Riceviamo e pubblichiamo integralmente:

(Fonte: Ufficio stampa Cooperazione Trentina) – Oggi si è riunita l’assemblea di E.bi.r.r.e. che ha completato l’iter che consente la piena operatività dell’ente. Ciò significa che da questo momento le aziende interessate e i lavoratori saranno chiamati a versare le risorse per alimentare il fondo per l’occupazione (F.o.c.c.).

Ricordiamo che il F.o.c.c. ha nelle sue finalità costitutive quella di accompagnare la ristrutturazione delle aziende del Credito Cooperativo trentino attraverso azioni che mirano a mitigarne gli effetti negativi sui lavoratori.

L’assemblea ha approvato i regolamenti operativi che definiscono le modalità di accesso alle prestazioni e le entità degli interventi modulati in base alle diverse condizioni aziendali.

Sono previsti contributi per favorire i prepensionamenti del personale vicino alla pensione nonché fornire un supporto alla creazione di nuova occupazione e quindi al ricambio generazionale.

In questo senso viene favorita la cosiddetta “staffetta generazionale” (part time per chi è vicino alla pensione a fronte di nuove assunzioni di giovani) con contributi che possono arrivare fino a 15mila euro. Inoltre la conferma dei lavoratori precari viene aiutata con incentivi pari a 8mila euro.

Sono potenzialmente interessati ai prepensionamenti circa 150 lavoratori in tutto il Trentino, e si prevedono almeno una trentina di nuove assunzioni. Il sostegno alla nuova occupazione si somma agli altri eventuali contributi statali o provinciali.
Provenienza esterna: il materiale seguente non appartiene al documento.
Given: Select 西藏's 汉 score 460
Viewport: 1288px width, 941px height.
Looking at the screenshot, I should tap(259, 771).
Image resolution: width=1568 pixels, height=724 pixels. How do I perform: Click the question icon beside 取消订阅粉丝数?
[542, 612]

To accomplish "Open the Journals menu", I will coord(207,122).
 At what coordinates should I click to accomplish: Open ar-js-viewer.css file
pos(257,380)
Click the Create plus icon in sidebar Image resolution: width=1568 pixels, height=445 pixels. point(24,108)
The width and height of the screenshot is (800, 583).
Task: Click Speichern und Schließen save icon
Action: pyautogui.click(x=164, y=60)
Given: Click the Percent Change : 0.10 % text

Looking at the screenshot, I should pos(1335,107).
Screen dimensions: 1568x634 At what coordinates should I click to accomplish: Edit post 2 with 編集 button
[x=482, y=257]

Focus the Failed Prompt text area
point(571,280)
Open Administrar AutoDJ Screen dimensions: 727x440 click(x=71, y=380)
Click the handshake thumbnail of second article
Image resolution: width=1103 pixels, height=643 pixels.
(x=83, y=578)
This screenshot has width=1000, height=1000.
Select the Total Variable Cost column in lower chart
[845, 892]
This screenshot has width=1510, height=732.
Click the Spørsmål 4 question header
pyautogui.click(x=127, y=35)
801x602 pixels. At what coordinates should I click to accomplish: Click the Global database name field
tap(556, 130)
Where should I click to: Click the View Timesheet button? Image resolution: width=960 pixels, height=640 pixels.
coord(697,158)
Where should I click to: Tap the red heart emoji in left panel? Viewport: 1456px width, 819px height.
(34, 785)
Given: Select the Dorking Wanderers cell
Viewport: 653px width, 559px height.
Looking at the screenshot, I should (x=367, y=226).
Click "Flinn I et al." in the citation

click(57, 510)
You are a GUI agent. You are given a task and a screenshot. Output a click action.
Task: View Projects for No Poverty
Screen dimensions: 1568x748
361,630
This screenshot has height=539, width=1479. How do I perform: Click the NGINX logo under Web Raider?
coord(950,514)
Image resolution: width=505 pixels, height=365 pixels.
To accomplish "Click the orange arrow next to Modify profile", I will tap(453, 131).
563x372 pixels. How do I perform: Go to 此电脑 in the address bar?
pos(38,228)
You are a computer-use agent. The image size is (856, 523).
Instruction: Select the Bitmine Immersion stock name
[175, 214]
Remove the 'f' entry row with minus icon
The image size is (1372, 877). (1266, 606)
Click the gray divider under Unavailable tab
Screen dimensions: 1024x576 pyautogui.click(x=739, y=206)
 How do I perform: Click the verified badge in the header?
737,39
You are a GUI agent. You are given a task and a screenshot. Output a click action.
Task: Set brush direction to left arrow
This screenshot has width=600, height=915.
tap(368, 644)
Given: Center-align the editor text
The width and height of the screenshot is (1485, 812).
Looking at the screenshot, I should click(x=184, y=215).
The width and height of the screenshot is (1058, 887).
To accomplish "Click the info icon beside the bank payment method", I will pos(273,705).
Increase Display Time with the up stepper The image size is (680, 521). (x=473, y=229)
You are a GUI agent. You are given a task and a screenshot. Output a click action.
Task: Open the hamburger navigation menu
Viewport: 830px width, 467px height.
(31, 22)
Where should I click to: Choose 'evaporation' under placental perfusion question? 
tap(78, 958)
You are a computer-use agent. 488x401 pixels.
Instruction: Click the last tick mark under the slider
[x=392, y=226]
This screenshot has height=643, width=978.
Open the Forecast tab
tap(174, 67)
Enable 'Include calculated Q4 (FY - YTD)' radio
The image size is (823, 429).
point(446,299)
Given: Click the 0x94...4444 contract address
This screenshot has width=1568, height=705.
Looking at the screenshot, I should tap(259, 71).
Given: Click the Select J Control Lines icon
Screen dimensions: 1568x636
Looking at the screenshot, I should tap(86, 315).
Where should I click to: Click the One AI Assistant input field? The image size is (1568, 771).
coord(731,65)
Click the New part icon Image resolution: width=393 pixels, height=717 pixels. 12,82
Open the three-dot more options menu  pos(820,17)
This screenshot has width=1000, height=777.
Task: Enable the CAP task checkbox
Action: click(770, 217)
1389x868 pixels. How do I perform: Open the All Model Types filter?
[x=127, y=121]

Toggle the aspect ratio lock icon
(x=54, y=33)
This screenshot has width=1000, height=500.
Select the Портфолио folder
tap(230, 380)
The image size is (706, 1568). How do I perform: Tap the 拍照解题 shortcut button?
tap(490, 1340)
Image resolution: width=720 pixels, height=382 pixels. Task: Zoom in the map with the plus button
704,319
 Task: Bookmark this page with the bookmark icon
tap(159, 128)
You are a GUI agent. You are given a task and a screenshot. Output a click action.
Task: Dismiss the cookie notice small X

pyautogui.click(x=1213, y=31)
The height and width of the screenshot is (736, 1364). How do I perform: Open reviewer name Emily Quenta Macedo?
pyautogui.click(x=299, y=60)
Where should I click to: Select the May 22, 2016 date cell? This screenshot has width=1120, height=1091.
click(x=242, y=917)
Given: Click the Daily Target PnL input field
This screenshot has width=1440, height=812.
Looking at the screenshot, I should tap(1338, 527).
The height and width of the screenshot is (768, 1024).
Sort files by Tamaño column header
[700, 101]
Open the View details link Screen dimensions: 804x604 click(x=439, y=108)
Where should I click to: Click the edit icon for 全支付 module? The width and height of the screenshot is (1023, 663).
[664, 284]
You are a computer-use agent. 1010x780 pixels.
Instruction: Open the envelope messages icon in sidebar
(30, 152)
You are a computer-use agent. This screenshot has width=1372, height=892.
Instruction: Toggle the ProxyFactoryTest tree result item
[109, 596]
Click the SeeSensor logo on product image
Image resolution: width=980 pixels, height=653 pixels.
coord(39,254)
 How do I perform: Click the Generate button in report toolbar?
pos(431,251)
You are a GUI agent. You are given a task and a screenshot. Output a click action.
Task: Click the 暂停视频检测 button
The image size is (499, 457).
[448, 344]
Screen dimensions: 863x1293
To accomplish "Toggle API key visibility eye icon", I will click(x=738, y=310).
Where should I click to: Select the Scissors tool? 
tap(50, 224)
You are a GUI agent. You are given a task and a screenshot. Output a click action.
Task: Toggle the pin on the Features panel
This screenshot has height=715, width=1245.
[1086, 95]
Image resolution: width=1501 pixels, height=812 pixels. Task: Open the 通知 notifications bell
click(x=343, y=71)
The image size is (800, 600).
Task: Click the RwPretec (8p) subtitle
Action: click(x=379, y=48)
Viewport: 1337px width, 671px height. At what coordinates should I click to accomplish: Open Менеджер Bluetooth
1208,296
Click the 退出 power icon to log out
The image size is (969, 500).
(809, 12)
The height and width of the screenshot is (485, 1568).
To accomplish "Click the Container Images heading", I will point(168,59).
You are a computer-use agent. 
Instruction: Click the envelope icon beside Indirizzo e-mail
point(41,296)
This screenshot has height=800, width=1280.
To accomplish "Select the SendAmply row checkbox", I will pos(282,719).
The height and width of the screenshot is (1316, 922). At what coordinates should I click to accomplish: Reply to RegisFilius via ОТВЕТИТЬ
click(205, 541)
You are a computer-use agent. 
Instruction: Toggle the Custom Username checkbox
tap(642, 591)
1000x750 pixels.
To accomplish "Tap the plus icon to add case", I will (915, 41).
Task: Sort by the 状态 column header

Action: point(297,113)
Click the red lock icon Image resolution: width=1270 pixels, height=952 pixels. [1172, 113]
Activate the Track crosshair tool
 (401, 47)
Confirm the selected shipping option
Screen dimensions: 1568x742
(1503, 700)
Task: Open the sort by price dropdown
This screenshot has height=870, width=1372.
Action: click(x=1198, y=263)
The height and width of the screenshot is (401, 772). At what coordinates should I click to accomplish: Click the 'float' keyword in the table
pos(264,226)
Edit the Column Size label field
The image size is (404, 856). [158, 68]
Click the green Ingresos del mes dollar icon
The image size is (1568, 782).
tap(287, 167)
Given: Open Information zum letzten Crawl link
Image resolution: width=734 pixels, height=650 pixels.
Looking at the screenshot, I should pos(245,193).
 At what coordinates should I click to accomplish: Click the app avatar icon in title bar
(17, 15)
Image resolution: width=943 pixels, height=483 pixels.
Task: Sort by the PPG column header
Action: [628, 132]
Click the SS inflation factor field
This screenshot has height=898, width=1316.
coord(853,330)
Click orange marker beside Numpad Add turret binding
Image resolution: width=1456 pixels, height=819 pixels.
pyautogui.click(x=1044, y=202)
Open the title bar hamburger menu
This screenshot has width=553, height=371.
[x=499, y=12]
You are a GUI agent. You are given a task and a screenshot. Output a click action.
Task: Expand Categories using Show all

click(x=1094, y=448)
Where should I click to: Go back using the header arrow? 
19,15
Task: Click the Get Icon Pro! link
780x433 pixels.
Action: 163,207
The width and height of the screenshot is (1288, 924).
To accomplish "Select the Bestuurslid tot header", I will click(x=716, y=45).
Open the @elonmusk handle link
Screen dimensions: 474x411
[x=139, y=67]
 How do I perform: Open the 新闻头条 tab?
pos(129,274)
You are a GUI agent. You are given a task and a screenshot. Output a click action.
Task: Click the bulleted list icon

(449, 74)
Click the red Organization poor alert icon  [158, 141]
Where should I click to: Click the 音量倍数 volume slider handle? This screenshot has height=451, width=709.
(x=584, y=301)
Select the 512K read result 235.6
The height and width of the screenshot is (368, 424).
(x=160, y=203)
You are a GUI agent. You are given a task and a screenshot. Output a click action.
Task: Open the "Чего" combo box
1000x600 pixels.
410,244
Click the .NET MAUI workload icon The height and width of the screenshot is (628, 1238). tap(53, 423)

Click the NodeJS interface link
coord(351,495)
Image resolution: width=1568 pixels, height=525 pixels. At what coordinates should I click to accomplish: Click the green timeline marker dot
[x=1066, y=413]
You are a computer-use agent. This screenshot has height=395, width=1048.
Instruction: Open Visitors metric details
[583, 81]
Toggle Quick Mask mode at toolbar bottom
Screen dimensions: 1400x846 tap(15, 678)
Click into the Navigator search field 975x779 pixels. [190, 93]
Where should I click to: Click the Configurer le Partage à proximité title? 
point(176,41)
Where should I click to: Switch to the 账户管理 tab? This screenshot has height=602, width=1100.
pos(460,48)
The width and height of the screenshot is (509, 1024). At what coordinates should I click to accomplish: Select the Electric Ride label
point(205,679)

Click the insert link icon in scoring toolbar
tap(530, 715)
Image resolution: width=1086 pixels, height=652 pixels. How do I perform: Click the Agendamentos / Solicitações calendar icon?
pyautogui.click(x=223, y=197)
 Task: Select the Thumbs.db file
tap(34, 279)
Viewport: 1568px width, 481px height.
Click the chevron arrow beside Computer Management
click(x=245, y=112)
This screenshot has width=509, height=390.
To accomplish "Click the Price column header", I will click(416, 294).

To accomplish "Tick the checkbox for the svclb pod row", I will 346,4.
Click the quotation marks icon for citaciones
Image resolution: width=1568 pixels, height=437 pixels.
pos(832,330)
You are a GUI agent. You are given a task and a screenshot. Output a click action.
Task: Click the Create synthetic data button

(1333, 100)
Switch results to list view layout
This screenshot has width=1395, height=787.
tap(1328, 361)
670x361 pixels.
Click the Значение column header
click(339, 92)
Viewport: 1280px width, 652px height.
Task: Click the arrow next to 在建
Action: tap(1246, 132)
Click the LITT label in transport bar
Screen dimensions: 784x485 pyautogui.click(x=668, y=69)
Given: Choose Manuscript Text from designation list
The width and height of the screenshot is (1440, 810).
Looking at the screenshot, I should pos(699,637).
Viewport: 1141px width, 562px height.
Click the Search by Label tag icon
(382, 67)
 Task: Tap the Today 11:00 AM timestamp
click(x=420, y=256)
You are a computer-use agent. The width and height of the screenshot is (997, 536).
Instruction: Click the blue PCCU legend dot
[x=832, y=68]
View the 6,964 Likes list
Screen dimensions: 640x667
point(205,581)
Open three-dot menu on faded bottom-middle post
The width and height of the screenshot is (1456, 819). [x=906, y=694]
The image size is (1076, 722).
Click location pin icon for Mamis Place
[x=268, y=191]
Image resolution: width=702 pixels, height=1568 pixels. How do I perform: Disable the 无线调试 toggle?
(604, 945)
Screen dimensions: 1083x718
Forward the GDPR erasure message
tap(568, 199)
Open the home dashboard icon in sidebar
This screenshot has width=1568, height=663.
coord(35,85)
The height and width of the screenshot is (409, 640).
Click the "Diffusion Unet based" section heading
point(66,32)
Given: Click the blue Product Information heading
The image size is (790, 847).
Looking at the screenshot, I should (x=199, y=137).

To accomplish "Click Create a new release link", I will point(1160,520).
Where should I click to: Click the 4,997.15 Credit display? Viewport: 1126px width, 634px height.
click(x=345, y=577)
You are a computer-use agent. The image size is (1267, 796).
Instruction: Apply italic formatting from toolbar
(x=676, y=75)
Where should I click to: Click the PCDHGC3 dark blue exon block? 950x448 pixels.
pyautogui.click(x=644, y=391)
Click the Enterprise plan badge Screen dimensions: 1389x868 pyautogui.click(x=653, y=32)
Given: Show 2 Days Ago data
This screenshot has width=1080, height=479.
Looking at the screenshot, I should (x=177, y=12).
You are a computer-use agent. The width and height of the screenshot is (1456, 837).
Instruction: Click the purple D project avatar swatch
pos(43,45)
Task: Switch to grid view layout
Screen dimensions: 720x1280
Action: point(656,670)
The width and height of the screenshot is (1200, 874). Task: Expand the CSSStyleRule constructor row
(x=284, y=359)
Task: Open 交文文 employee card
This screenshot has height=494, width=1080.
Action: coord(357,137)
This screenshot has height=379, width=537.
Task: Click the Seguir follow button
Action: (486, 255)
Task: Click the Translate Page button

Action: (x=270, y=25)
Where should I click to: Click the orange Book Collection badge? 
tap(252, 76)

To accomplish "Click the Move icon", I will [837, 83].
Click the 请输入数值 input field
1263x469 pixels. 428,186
Una parte importante delle risorse viene poi destinata alla valorizzazione e riqualificazione del personale attraverso interventi formativi qualificati, distacchi formativi e di supporto organizzativo nonché promuovere la gestione di una banca dati di sistema finalizzata a creare nuove opportunità occupazionali. L’ente ha poi l’importante compito di monitorare l’andamento del sistema e proporre di sua iniziativa azioni di miglioramento delle aziende.